Creation of the Sucre then will not lead to a new physical currency being issued. The Sucre will not have any intrinsic value but will have parity in relation to the U.S. dollar, the euro or Japanese yen. By early 2010, ALBA countries hope to start using the “virtual” currency, with future plans to convert it into a hard currency. Eventually, at some future yet undefined date, ALBA members hope to establish a unified regional currency which Bolivia has suggested could be named “Pacha” for the Quechua Indian word for Earth.

Recently, I sat down with Ethan Kaplan, a visiting Professor at Columbia University’s Center for Global Thought and Department of Economics. Kaplan, a former economic advisor to the Venezuelan National Assembly, discussed the economic and political implications of the Sucre.

NK: ALBA leaders say creating the Sucre is necessary so as to defray the regional effects of the world economic crisis. By substituting their trade in dollars with the new alternative currency, ALBA members hope to protect themselves from future financial downturns. How well do you think this will work?

EK: There’s a lot of evidence that currency unification leads to greater trade and hence there would probably be more intra-regional trade under the Sucre. The Sucre could make ALBA nations less subject to international financial crises outside of their group, but we need to remember that these countries have a lot of crises themselves. If ALBA nations make it harder for capital to leave their currency area, then they will have less to do with the broader international economy. A lot of recessions are induced by international financial crises, so if ALBA doesn’t have much to do with that international system and ALBA countries have a stable monetary system themselves, they could avoid some degree of financial crisis. However, I doubt that the Sucre will protect ALBA. Consider: ALBA is a small area economically. ALBA members will still trade heavily with the outside world. Obviously ALBA nations and the Sucre are not like the EU and the euro. Moreover, transmission of economic crises is more based upon trade in assets than trade in goods. My guess is that having a larger currency area shouldn’t dramatically change the demand for dollar-denominated, yen-denominated, or Euro-denominated assets.
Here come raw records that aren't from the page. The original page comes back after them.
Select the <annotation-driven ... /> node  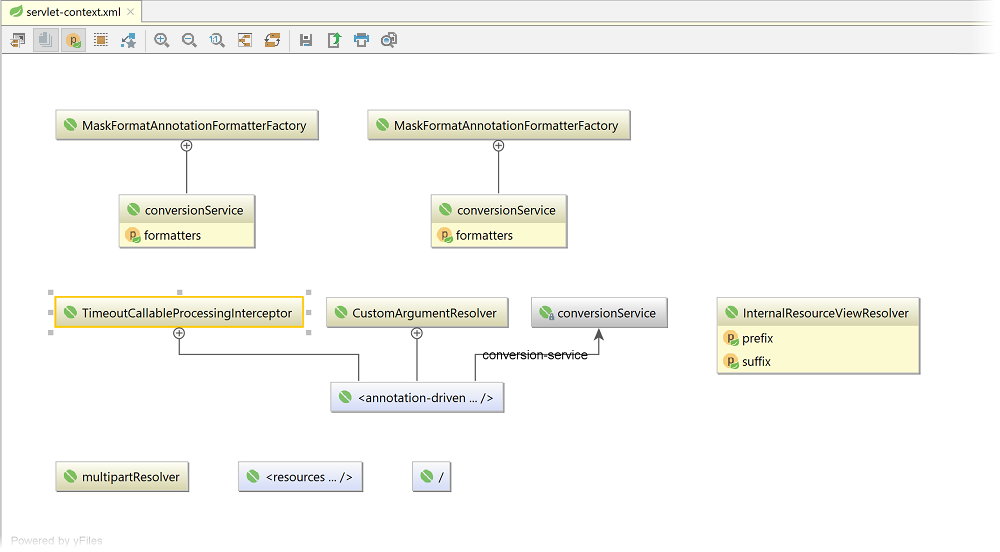click(417, 398)
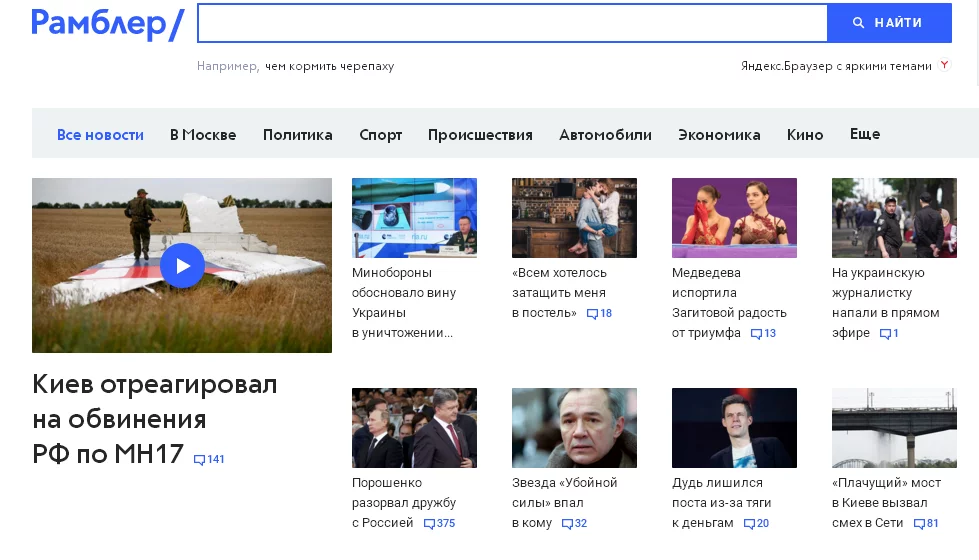Viewport: 979px width, 560px height.
Task: Click the Найти search button
Action: tap(889, 23)
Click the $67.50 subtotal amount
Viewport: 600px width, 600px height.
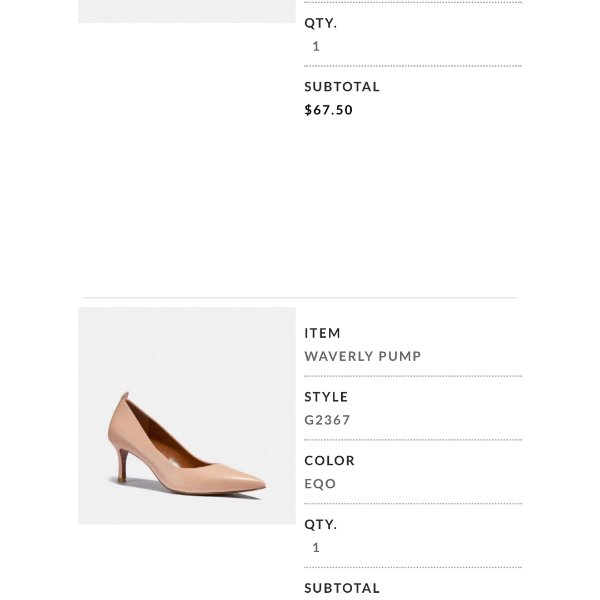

Capital controls would much more effectively accomplish that.

To be honest I’m more optimistic about the Sucre as a means of fostering economic growth and achieving better prices as opposed to protecting ALBA nations from financial crises. Consider: right now, ALBA nations have low tariffs on U.S. goods like cars which can come into their countries relatively cheaply. So, ALBA countries are not going to start their own domestic car industry. In the 1960s Brazil experimented with this somewhat and had a well functioning car industry for a while. However, they later eliminated trading protections and the industry went belly up. Since ALBA represents a decent sized group of countries which would be fostering trade amongst themselves, there would be some scope for industrial diversification and ALBA nations might produce some things that they would normally get from the United States. By adopting a new currency, ALBA nations get slightly greater leverage to slap tariffs on U.S. goods so as to protect infant industries which the left wing group of countries seeks to encourage.

NK: There’s a very pronounced political dimension to the Sucre: Hugo Chávez has remarked that the Sucre “will help us to overthrow the dictatorship of the dollar.” Yet, ALBA nations are rather insignificant economically at the global level. What are your thoughts?
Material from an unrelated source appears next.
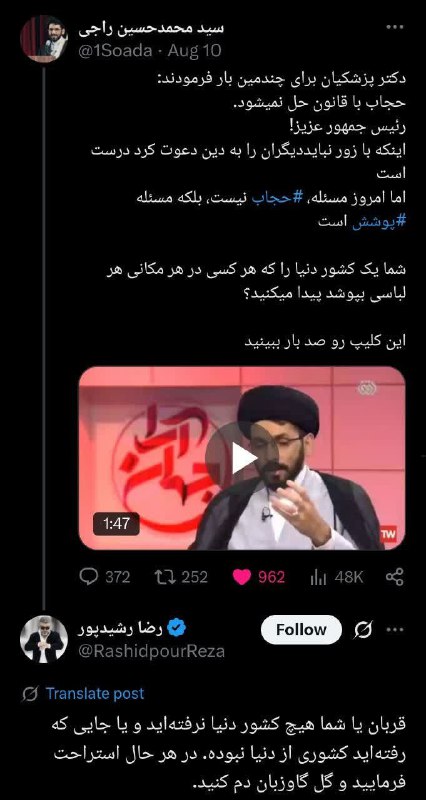Click the Grok icon beside Follow button
The height and width of the screenshot is (800, 426).
pyautogui.click(x=363, y=630)
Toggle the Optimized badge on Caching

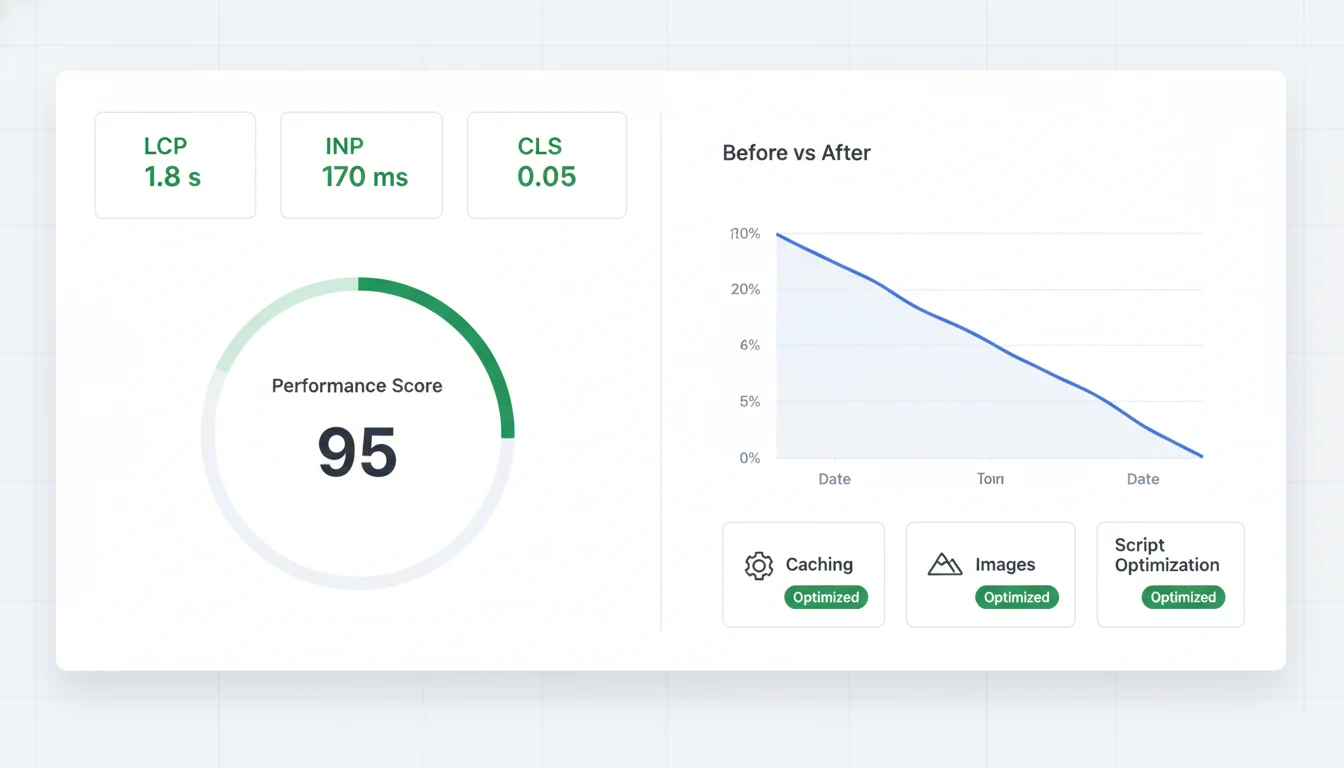(826, 597)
EK: I think that’s correct --- I don’t think the adoption of the Sucre or Pacha for that matter will have much of an economic impact on the United States. It probably will have a greater economic impact on ALBA nations by fostering import substitution and industry as opposed to pursuing a course of commodity exports. Here’s another benefit of a common currency: right now a lot of countries spend a lot of money buying dollar assets because they’re afraid of a speculative attack on their currency. One solution to this is to institute capital controls which the International Monetary Fund doesn’t particularly like. A successful currency union could make ALBA nations less subject to speculation and as a result these countries would be less concerned about their exchange rate relative to the U.S. dollar. As a result, ALBA nations would benefit as they wouldn’t have to invest so much in low-yield dollar assets. Still if speculators can force the bank of England to lose almost 100 billion pounds in one day back in 1992, my guess is that the Pacha will not be immune to speculative attack.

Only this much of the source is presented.